There were a number of local variations depending on which Group the airfield fell under, but the basic procedure was that incoming aircraft would call up the control tower as they approached their home airfield to identify themselves. Flying Control would respond with instructions to either land immediately if there was no-one in front of them, or to circle the airfield, stacked above earlier arrivals at 1,000’ intervals. As No. 1 was in the circuit at 1,000’ and preparing to land, No. 2 would be circling at 2,000’, No. 3 would be at 3,000’ and so on. No. 1 flew around the circuit, following the ‘Drem’ lights located around the airfield, and the pilot would report on the radio as he passed each position: ‘crosswind’ as he passed over the upwind end of the runway, perpendicular to it; ‘downwind’ as he passed the mid-point of the runway, flying parallel to it (which is also where he would begin a slow descent from 1,000’ to land), and ‘funnels’ as he made the final turn to line up with the runway, facing into wind. Then he would wait for the green light from the aerodrome controller (who was located in a caravan parked next to the landing end of the runway) before landing and taxying off the runway to dispersal. Meanwhile, No. 2 became No. 1 and would leave the stack. He would adjust his circuit spacing and speed to position himself one reporting position behind the aircraft in front. As each aircraft left the bottom of the stack, everyone else still circling above them could be stepped down a level until, in turn, they were at the bottom and next to land.

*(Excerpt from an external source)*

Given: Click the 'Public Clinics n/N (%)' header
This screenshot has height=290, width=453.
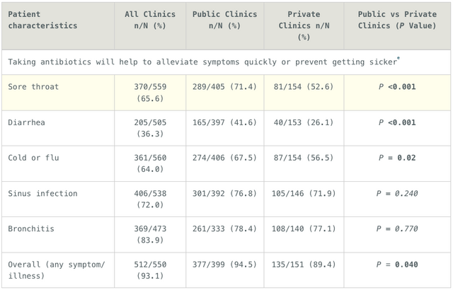Looking at the screenshot, I should [224, 20].
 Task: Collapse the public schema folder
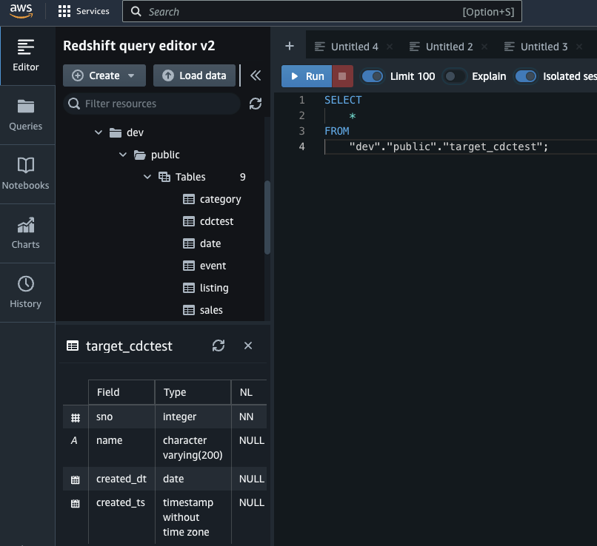pos(124,155)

Arrival over base could be inside 10/10ths cloud. In this case, according to 49 Squadron veteran rear gunner Hugh McLeod, the navigator would use the ‘Gee’ navigation aid to home in to the airfield. He would be calling instructions to the pilot in much the same manner as the bomb aimer would while over the target: “Starboard a bit, Skipper… hold it there… should be coming into view now”. Hugh says it was accurate enough to take the aircraft all the way to ‘funnels’ – quite astounding accuracy for the time. In the event of an intruder alert (“this happened to me on three occasions,” Hugh said), an emergency call would come over the radio, lights everywhere would be turned off and the arriving bombers would all scatter until the all-clear sounded or they diverted to other ‘dromes.

It’s interesting to study how the ‘Quick Landing Scheme’ worked in practice on a typical operation. My interest was piqued by an entry in the 467 Squadron Operational Record Book, following a Berlin raid on 15/16 February 1944. Pilot Officer Clive Quartermaine, flying in Lancaster LM338, said this in his interrogation report:

Had to circle base for 40 minutes before landing. Quick Landing Scheme disappointing.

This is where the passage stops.